Records from a data collection
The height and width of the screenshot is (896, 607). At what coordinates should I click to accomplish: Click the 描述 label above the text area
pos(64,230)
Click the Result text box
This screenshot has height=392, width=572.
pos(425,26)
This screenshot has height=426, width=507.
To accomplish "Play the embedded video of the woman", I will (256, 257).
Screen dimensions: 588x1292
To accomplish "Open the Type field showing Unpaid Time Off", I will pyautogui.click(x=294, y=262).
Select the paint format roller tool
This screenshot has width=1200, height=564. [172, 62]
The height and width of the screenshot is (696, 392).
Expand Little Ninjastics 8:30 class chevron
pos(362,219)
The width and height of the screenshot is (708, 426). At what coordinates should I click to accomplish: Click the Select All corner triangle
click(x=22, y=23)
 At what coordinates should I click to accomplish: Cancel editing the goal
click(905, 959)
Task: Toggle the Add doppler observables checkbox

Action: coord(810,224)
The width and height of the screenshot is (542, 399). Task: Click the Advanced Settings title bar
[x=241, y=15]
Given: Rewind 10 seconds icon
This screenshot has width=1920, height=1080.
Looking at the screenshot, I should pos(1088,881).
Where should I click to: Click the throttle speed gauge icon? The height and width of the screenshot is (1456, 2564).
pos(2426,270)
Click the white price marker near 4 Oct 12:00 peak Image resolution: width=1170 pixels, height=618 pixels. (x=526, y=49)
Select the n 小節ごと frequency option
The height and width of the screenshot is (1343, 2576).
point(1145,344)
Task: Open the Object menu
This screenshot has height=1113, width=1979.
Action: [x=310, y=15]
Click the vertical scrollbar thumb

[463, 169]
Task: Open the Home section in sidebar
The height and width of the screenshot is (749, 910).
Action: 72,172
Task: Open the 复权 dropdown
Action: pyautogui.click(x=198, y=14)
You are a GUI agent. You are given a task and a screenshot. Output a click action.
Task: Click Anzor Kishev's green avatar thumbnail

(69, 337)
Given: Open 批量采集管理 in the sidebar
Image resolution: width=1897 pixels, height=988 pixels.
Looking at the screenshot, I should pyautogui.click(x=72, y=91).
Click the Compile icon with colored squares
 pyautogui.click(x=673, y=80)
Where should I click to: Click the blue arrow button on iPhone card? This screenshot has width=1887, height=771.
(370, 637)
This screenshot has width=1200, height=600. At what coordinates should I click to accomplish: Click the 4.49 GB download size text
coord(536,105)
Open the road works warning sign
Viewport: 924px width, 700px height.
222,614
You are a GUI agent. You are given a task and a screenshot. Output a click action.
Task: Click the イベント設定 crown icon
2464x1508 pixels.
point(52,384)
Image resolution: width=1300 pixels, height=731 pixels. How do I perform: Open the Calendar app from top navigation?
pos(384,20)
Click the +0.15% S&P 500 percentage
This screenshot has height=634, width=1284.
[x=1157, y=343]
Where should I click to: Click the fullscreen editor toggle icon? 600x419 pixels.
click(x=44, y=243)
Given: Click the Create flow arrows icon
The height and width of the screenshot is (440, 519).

Job >> Present each line of the records above as a JSON list of strings, one string per line, leaving out blank lines.

Correct answer >>
[
  "The height and width of the screenshot is (896, 607). At what coordinates should I click to accomplish: Click the 描述 label above the text area",
  "pos(64,230)",
  "Click the Result text box",
  "This screenshot has height=392, width=572.",
  "pos(425,26)",
  "This screenshot has height=426, width=507.",
  "To accomplish \"Play the embedded video of the woman\", I will (256, 257).",
  "Screen dimensions: 588x1292",
  "To accomplish \"Open the Type field showing Unpaid Time Off\", I will pyautogui.click(x=294, y=262).",
  "Select the paint format roller tool",
  "This screenshot has width=1200, height=564. [172, 62]",
  "The height and width of the screenshot is (696, 392).",
  "Expand Little Ninjastics 8:30 class chevron",
  "pos(362,219)",
  "The width and height of the screenshot is (708, 426). At what coordinates should I click to accomplish: Click the Select All corner triangle",
  "click(x=22, y=23)",
  " At what coordinates should I click to accomplish: Cancel editing the goal",
  "click(905, 959)",
  "Task: Toggle the Add doppler observables checkbox",
  "Action: coord(810,224)",
  "The width and height of the screenshot is (542, 399). Task: Click the Advanced Settings title bar",
  "[x=241, y=15]",
  "Given: Rewind 10 seconds icon",
  "This screenshot has width=1920, height=1080.",
  "Looking at the screenshot, I should pos(1088,881).",
  "Where should I click to: Click the throttle speed gauge icon? The height and width of the screenshot is (1456, 2564).",
  "pos(2426,270)",
  "Click the white price marker near 4 Oct 12:00 peak Image resolution: width=1170 pixels, height=618 pixels. (x=526, y=49)",
  "Select the n 小節ごと frequency option",
  "The height and width of the screenshot is (1343, 2576).",
  "point(1145,344)",
  "Task: Open the Object menu",
  "This screenshot has height=1113, width=1979.",
  "Action: [x=310, y=15]",
  "Click the vertical scrollbar thumb",
  "[463, 169]",
  "Task: Open the Home section in sidebar",
  "The height and width of the screenshot is (749, 910).",
  "Action: 72,172",
  "Task: Open the 复权 dropdown",
  "Action: pyautogui.click(x=198, y=14)",
  "You are a GUI agent. You are given a task and a screenshot. Output a click action.",
  "Task: Click Anzor Kishev's green avatar thumbnail",
  "(69, 337)",
  "Given: Open 批量采集管理 in the sidebar",
  "Image resolution: width=1897 pixels, height=988 pixels.",
  "Looking at the screenshot, I should pyautogui.click(x=72, y=91).",
  "Click the Compile icon with colored squares",
  " pyautogui.click(x=673, y=80)",
  "Where should I click to: Click the blue arrow button on iPhone card? This screenshot has width=1887, height=771.",
  "(370, 637)",
  "This screenshot has width=1200, height=600. At what coordinates should I click to accomplish: Click the 4.49 GB download size text",
  "coord(536,105)",
  "Open the road works warning sign",
  "Viewport: 924px width, 700px height.",
  "222,614",
  "You are a GUI agent. You are given a task and a screenshot. Output a click action.",
  "Task: Click the イベント設定 crown icon",
  "2464x1508 pixels.",
  "point(52,384)",
  "Image resolution: width=1300 pixels, height=731 pixels. How do I perform: Open the Calendar app from top navigation?",
  "pos(384,20)",
  "Click the +0.15% S&P 500 percentage",
  "This screenshot has height=634, width=1284.",
  "[x=1157, y=343]",
  "Where should I click to: Click the fullscreen editor toggle icon? 600x419 pixels.",
  "click(x=44, y=243)",
  "Given: Click the Create flow arrows icon",
  "The height and width of the screenshot is (440, 519)."
]